[Text for analysis Boundary: Start]

Created on Sunday, 01 February 2015 09:55
Written by Staff Arutz Sheva
Wreckage of bus destroyed in Damascus violence file - Reuters
At least seven people were killed when a blast ripped through a bus carrying Shiite pilgrims in a central district of the Syrian capital on Sunday, a monitoring group said.
The Syrian Observatory for Human Rights said it was not immediately clear what had caused the blast near the Souq al-Hamadiyeh neighbourhood of Damascus.
The explosion was also reported by Syrian state media, with the official SANA news agency saying at least four people had been killed and 19 wounded.
Observatory director Rami Abdel Rahman said the bus had a Lebanese licence plate and was carrying Shiite Muslim pilgrims visiting religious sites in the city.
Lebanese media reported that Lebanese nationals were among the dead and wounded, but there was no immediate official confirmation.
Syrian state television showed footage from the scene of the blast, with men in military uniforms picking through the wreckage of the bus.
Its front half was mostly blown off, leaving only the metal frame, and bags of belongings were strewn across the remaining seats.
The channel also showed images from inside a hospital where the wounded were being treated, including a woman whose black robes had been lifted up, revealing a bloodsoaked undershirt.

[Text for analysis Boundary: End]
[Extracted material Boundary: Start]

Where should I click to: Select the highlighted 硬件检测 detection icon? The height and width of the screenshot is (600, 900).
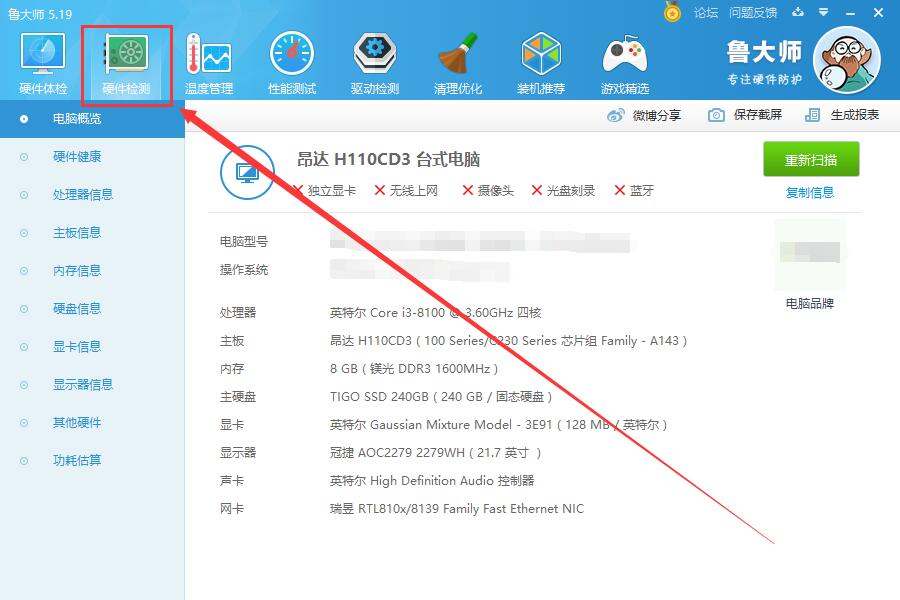(x=125, y=62)
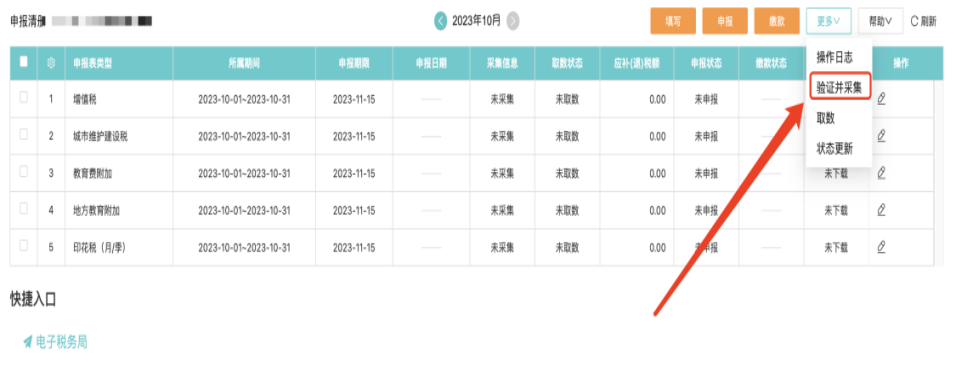This screenshot has width=957, height=389.
Task: Go to next month arrow icon
Action: (513, 21)
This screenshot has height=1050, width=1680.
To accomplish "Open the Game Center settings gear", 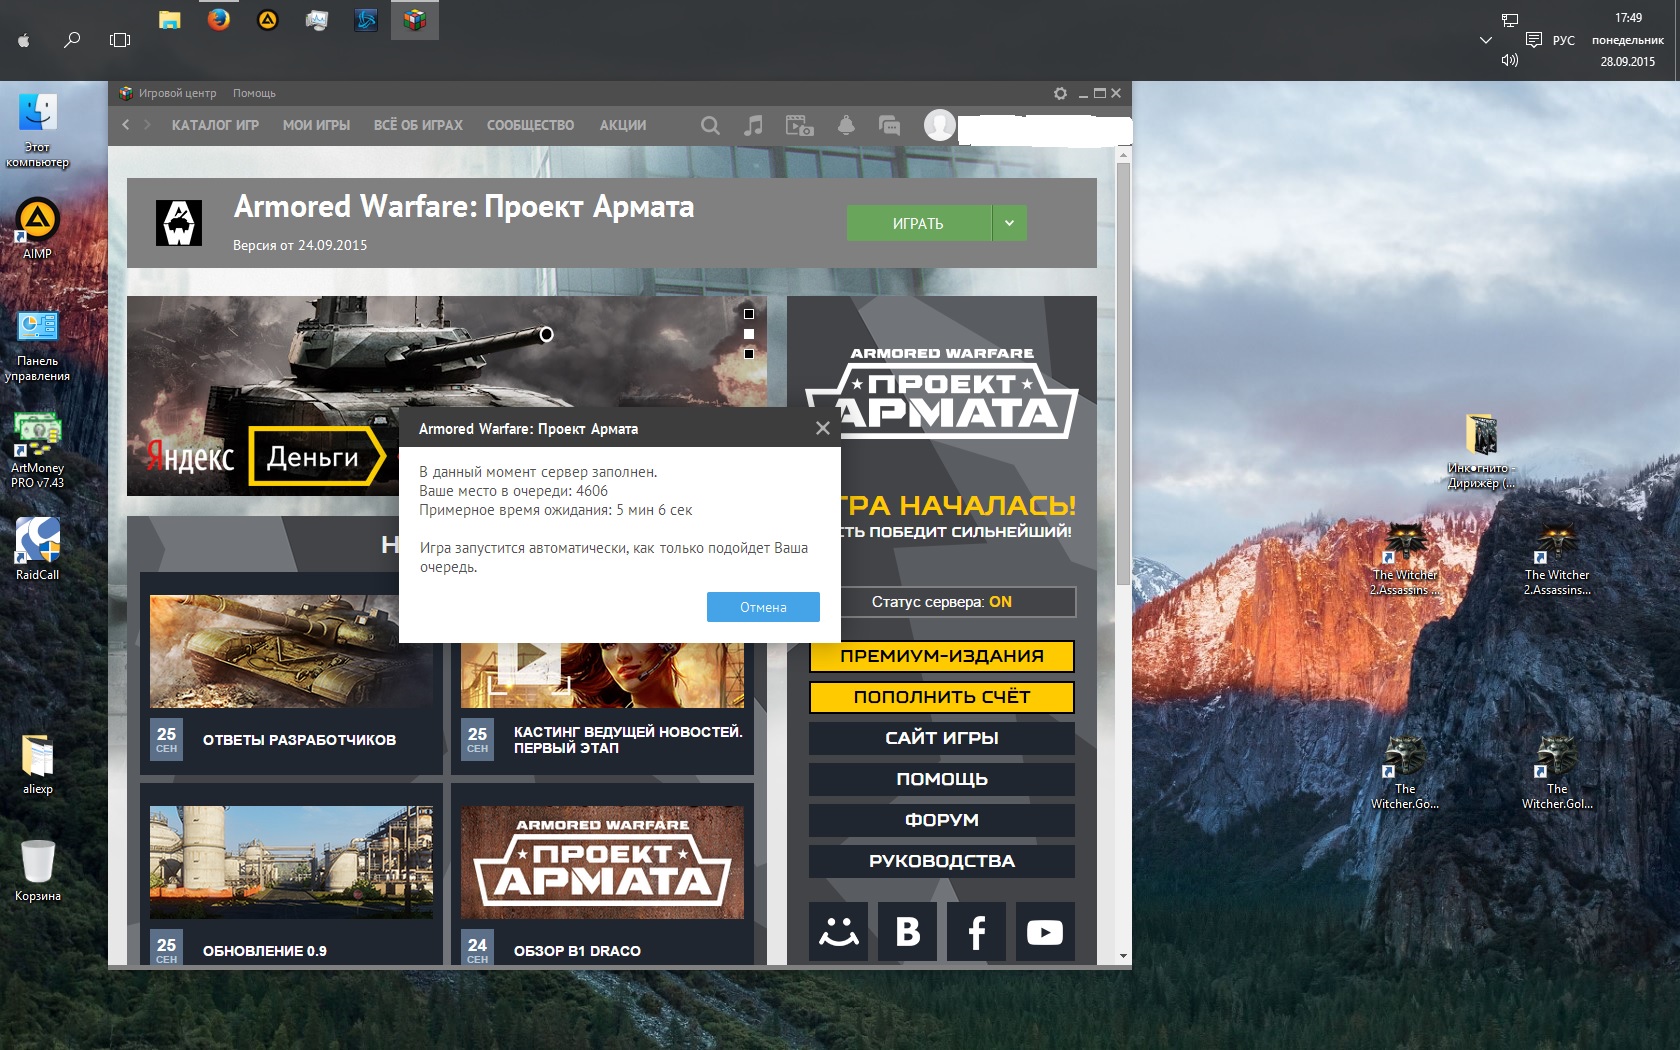I will (x=1060, y=93).
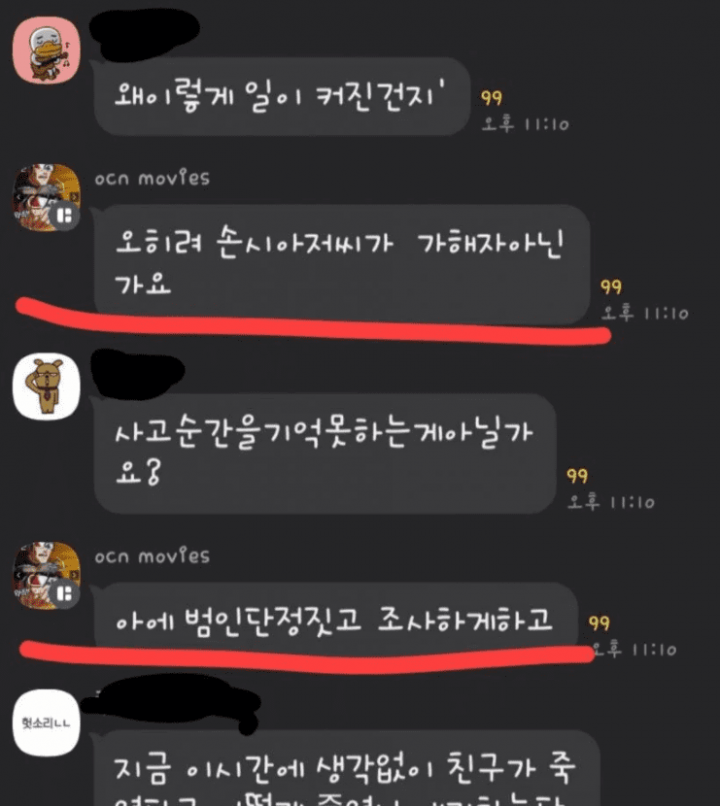Select the second ocn movies sender name
This screenshot has width=720, height=806.
click(x=152, y=556)
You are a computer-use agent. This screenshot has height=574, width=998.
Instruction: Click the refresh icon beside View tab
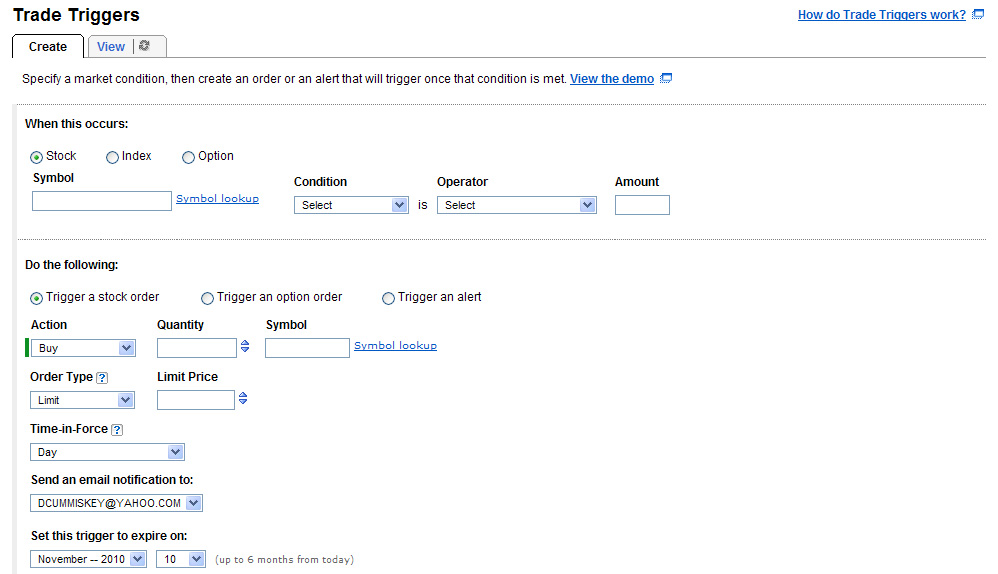145,46
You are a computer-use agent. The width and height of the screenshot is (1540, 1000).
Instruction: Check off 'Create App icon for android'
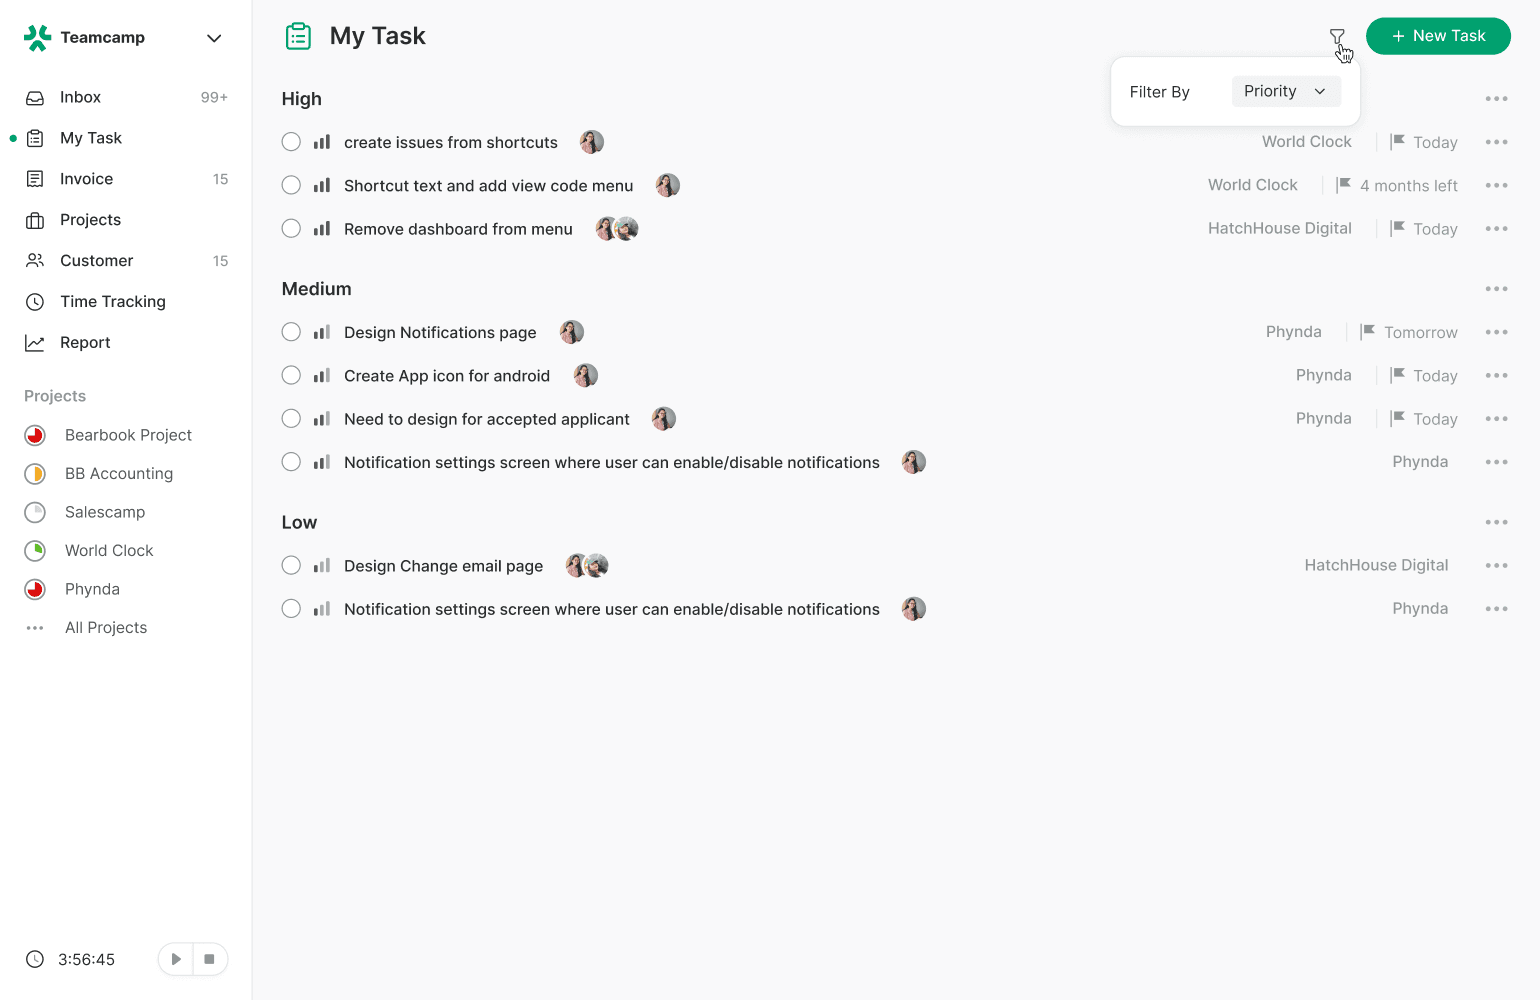[x=291, y=375]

[Extracted material Boundary: End]

### Instructions to follow
Carry on the news article about the bus blast in Damascus, starting after its final sentence.

### Reply to the exercise
In the last few minutes, a social media account associated with Al Qaeda's Al Nusra Front posted a message claiming responsibility for the bus attack. That claim has not yet been independently verified.
Parts of Damascus have remained relatively unscathed by the fighting raging across much of Syria since an uprising erupted in March 2011.
But rebels regularly fire rockets into the capital from rear bases in the surrounding countryside, and the city has also been hit by bombings.
Despite the conflict, the road from the Lebanese border to Damascus remains relatively safe, and Lebanese Shiite pilgrims have continued to visit religious sites in Syria.
More than 200,000 people have been killed in Syria since the conflict started, and around half of the country's population has been displaced.